Health Insurer Consolidation: What Does the New “Big Three” Mean for the Rest of Us?

By July 6, 2015March 1st, 2023One Comment

The following is an excerpt from Navigant Healthcare’s Pulse Weekly. Click here for a complete copy of this week’s article. 

Last week, we learned Aetna reached an agreement to buy Humana in a $37 billion deal and Anthem insisted its spurned offer to acquire Cigna is still on the table in a deal valued at $54 billion.

The rationale for these is clear: The commercial insurance market is shrinking and thinning operating margins in the core business of selling group plans to employers. The new growth market – Medicaid and Medicare – is not as profitable, so bigger scale is necessary to maintain services and fund growth into new markets and new businesses. It’s that simple. In the insurance industry, at least for the next few years, the “Big Three” will be United, Anthem and Aetna, if these deals close as expected (see Fact File).
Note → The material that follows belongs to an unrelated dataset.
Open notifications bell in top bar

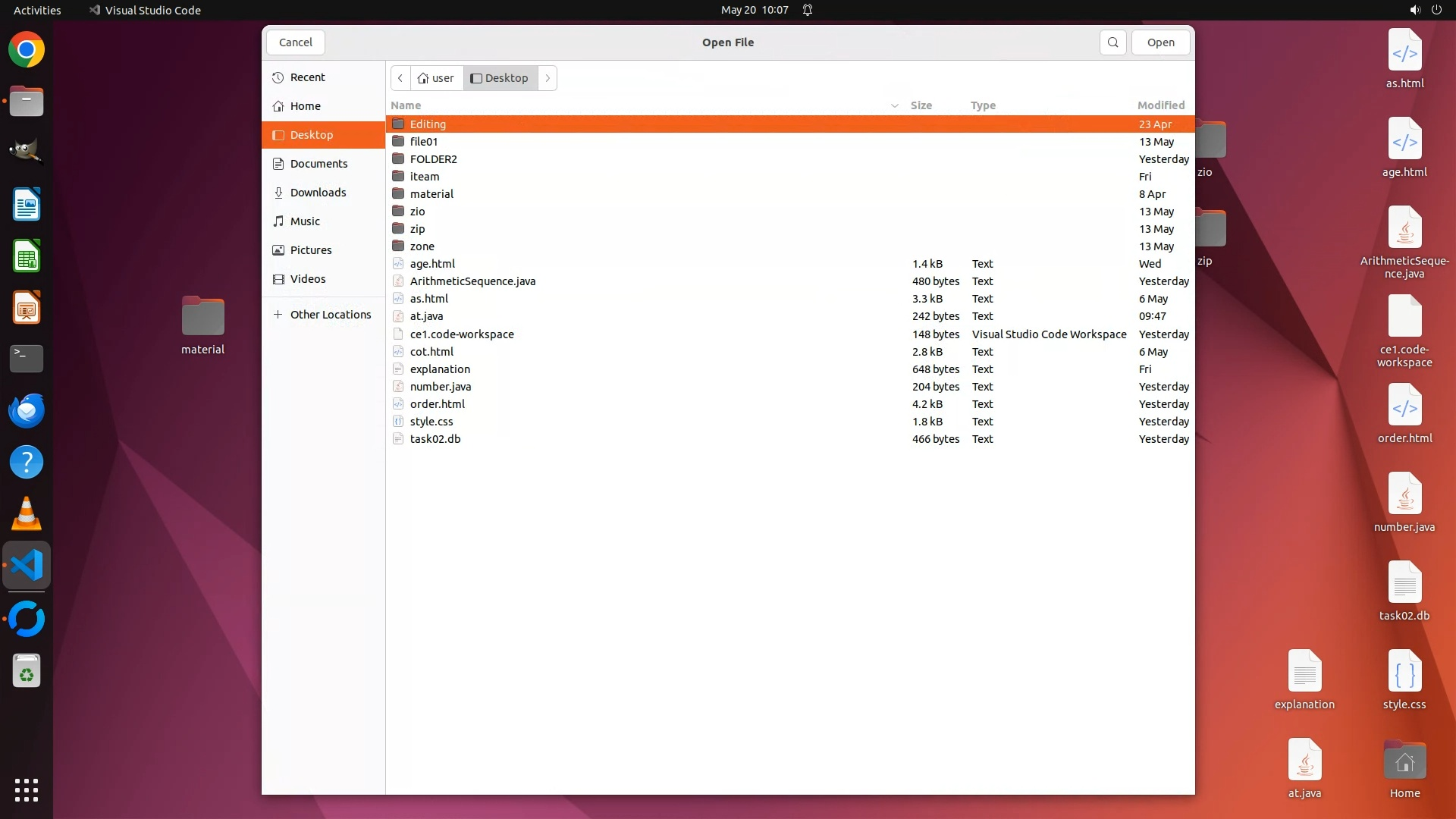click(x=808, y=10)
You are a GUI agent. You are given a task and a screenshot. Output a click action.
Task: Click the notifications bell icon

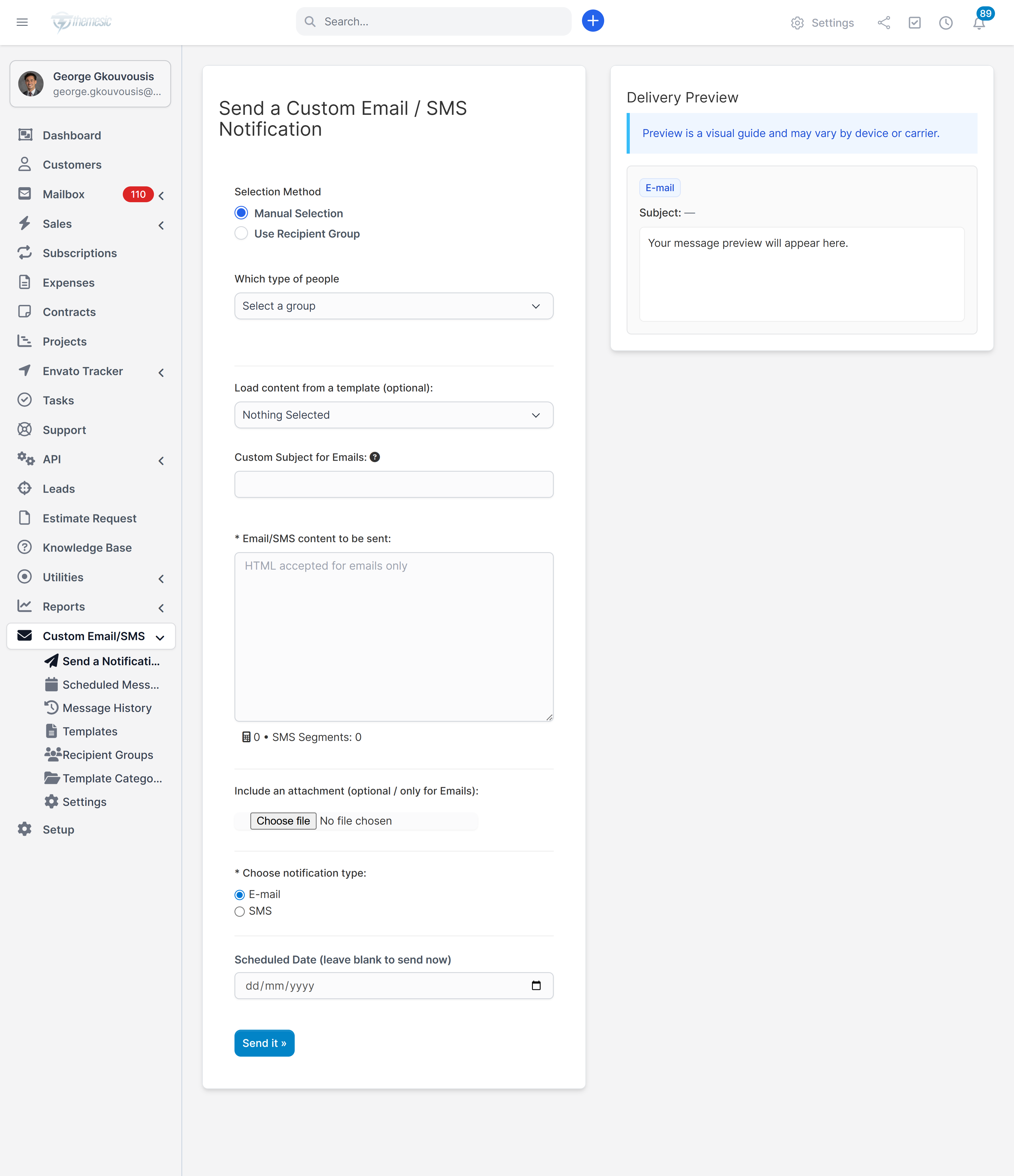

The fact is, the consolidation of these plans will not result in a “too big to fail” scenario in most markets. They will trail Blue Cross plans in many markets, especially in the southeast, and they’ll face regulatory scrutiny in places where their combined strength threatens competition. But the consequences in the system are no less significant.

For hospitals, the stakes are high. The tension between hospitals and plans is palpable in many markets, but simultaneously plans are courting hospitals to partner in risk sharing relationships like bundled payments and accountable care organizations. And some hospitals are starting their own plans to compete with private insurers reasoning it’s the only way to be paid to manage health. The “Big Three” bring powerful analytic tools capable of mining claims, utilization and clinical data. Each has access to capital, capabilities in population health and care coordination, plan design and marketing prowess in contracting with employers, individuals, and government. The relationship between plans and hospitals is a testy relationship already. Consolidation of the “Big Three” will prompt hospital boards to revisit their collaborate-or-compete strategies.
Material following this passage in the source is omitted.